自動運転技術は【日本の危機】を救えるか【自律自動運転の未来 第6回】


 自動運転にまつわる連載企画、第6回となる本編は、「自動運転はなんのためにあるのか」ということを考え直す企画です。いよいよ「レベル3」の自動運転技術が公道で走り始めましたが、この技術が広まるとどのような課題がどうやって解決するのでしょうか? あらためて考えてみます。

文/西村直人 写真/AdobeStock、国土交通省、奥隅圭之

自動運転技術での「日本」の現在地 【自律自動運転の未来 第1回】
「自動運転」とは何か? 【自律自動運転の未来 第2回】
現在の自動化レベル3技術とは? 【自律自動運転の未来 第3回】
そんなに手放し運転したいですか?【自律自動運転の未来 第4回】
世界初! 自動化レベル3ホンダ新型レジェンド公道試乗レポート【自律自動運転の未来 第5回】

■自動運転技術の第一の目的は「事故削減」

 過去数回にわたり自動化レベル3技術を含む「Honda SENSING Elite」を搭載した「レジェンド」を採り上げました。最先端技術の紹介はいったんここで中断し、今回はこれまで実用化されてきた先進安全技術や、自動運転技術がどのように誕生し、そして日本の課題に対応しているのか、現実的な側面を捉えます。

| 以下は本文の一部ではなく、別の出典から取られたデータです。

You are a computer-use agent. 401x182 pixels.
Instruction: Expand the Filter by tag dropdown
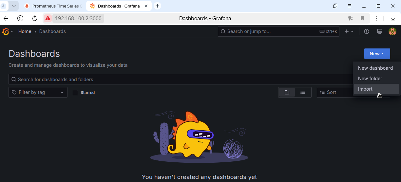[38, 92]
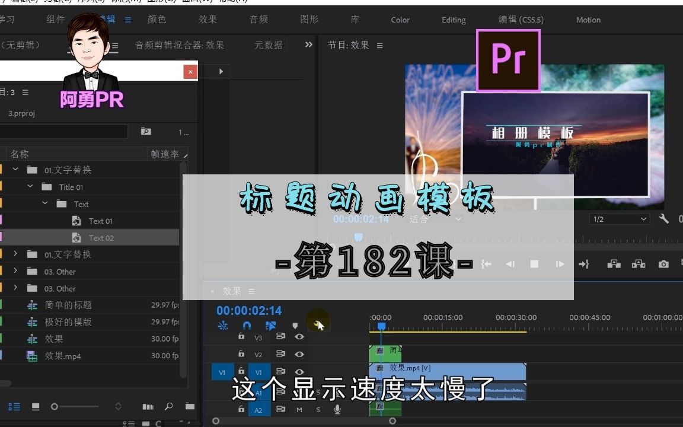Enable linked selection in the timeline toolbar
The height and width of the screenshot is (427, 683).
point(271,326)
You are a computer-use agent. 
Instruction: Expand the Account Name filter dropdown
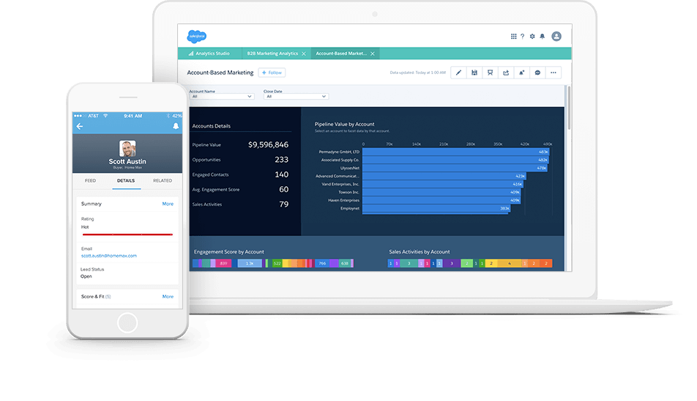pyautogui.click(x=221, y=96)

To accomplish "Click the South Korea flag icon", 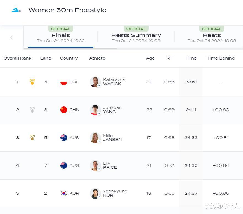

2021年3月5日に発売された新型レジェンド(マイナーチェンジ)に、「ホンダセンシングエリート」というレベル3技術が搭載された。公道走行可能なレベル3技術(事故が起こった場合はドライバーではなくシステム側の責任になる)量産搭載車が発売されたのは世界初

 手段が目的化することは各方面で見られる現象です。これを先進安全技術や自動運転技術の分野で考えてみると、いわゆる「ステアリングから手を放すこと」にはじまり、「運転操作からドライバーを解放すること」にあったように思います。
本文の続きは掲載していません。